I have 2 dataframes that have the same key and I would like to unify them into a single dataframe identifying the origin of each column, is this possible?
df1
-------------------------------------- --------------------
| ID | CURRENCY |
-------------------------------------- --------------------
| 401148EE-9BA6-4BAA-B113-ED694B0F5BED | 100.00 |
| E90ED21E-C60F-412C-8305-DB5675DA7A5E | 1000.00 |
-------------------------------------- --------------------
df2
-------------------------------------- --------------------
| ID | CURRENCY |
-------------------------------------- --------------------
| 401148EE-9BA6-4BAA-B113-ED694B0F5BED | 200.00 |
| E90ED21E-C60F-412C-8305-DB5675DA7A5E | 2000.00 |
-------------------------------------- --------------------
Result
-------------------------------------- -------------------- --------------------
| ID | DF1.CURRENCY | DF2.CURRENCY |
-------------------------------------- -------------------- --------------------
| 401148EE-9BA6-4BAA-B113-ED694B0F5BED | 100.00 | 200.00 |
| E90ED21E-C60F-412C-8305-DB5675DA7A5E | 1000.00 | 2000.00 |
-------------------------------------- -------------------- --------------------
CodePudding user response:
use join
for this case.
Example:
df1=spark.createDataFrame([('401148EE-9BA6-4BAA-B113-ED694B0F5BED',100),('E90ED21E-C60F-412C-8305-DB5675DA7A5E',1000)],['id','currency']).withColumnRenamed("currency","df1.currency")

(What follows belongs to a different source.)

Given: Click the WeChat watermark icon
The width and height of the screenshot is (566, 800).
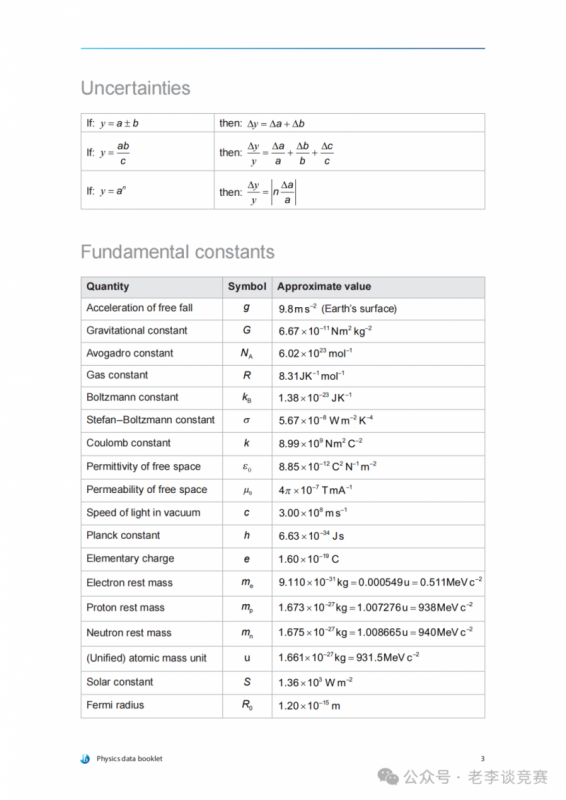Looking at the screenshot, I should coord(388,777).
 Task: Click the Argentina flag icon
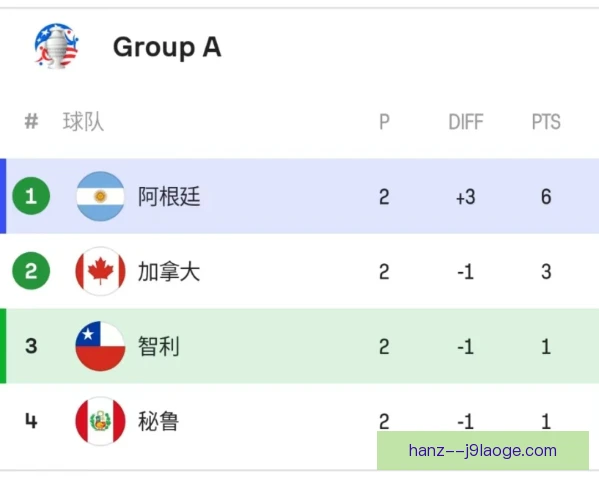pyautogui.click(x=100, y=196)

df2=spark.createDataFrame([('401148EE-9BA6-4BAA-B113-ED694B0F5BED',200),('E90ED21E-C60F-412C-8305-DB5675DA7A5E',2000)],['id','currency']).withColumnRenamed("currency","df2.currency")
df1.join(df2,['id'],'inner').show()
# -------------------- ------------ ------------
#| id|df1.currency|df2.currency|
# -------------------- ------------ ------------
#|401148EE-9BA6-4BA...| 100| 200|
#|E90ED21E-C60F-412...| 1000| 2000|
# -------------------- ------------ ------------
CodePudding user response:
df1 = spark.createDataFrame([('401148EE-9BA6-4BAA-B113-ED694B0F5BED', 100.00),('E90ED21E-C60F-412C-8305-DB5675DA7A5E',1000.00 )],['ID','CURRENCY'])
df2 = spark.createDataFrame([('401148EE-9BA6-4BAA-B113-ED694B0F5BED', 200.00),('E90ED21E-C60F-412C-8305-DB5675DA7A5E',2000.00 )],['ID','CURRENCY'])
df1\
.withColumnRenamed("CURRENCY", "DF1.CURRENCY")\
.join(df2.withColumnRenamed("CURRENCY", "DF2.CURRENCY"),['ID'],how='full')\
.show(truncate=False)
------------------------------------ ------------ ------------
|ID |DF1.CURRENCY|DF2.CURRENCY|
------------------------------------ ------------ ------------
|401148EE-9BA6-4BAA-B113-ED694B0F5BED|100.0 |200.0 |
|E90ED21E-C60F-412C-8305-DB5675DA7A5E|1000.0 |2000.0 |
------------------------------------ ------------ ------------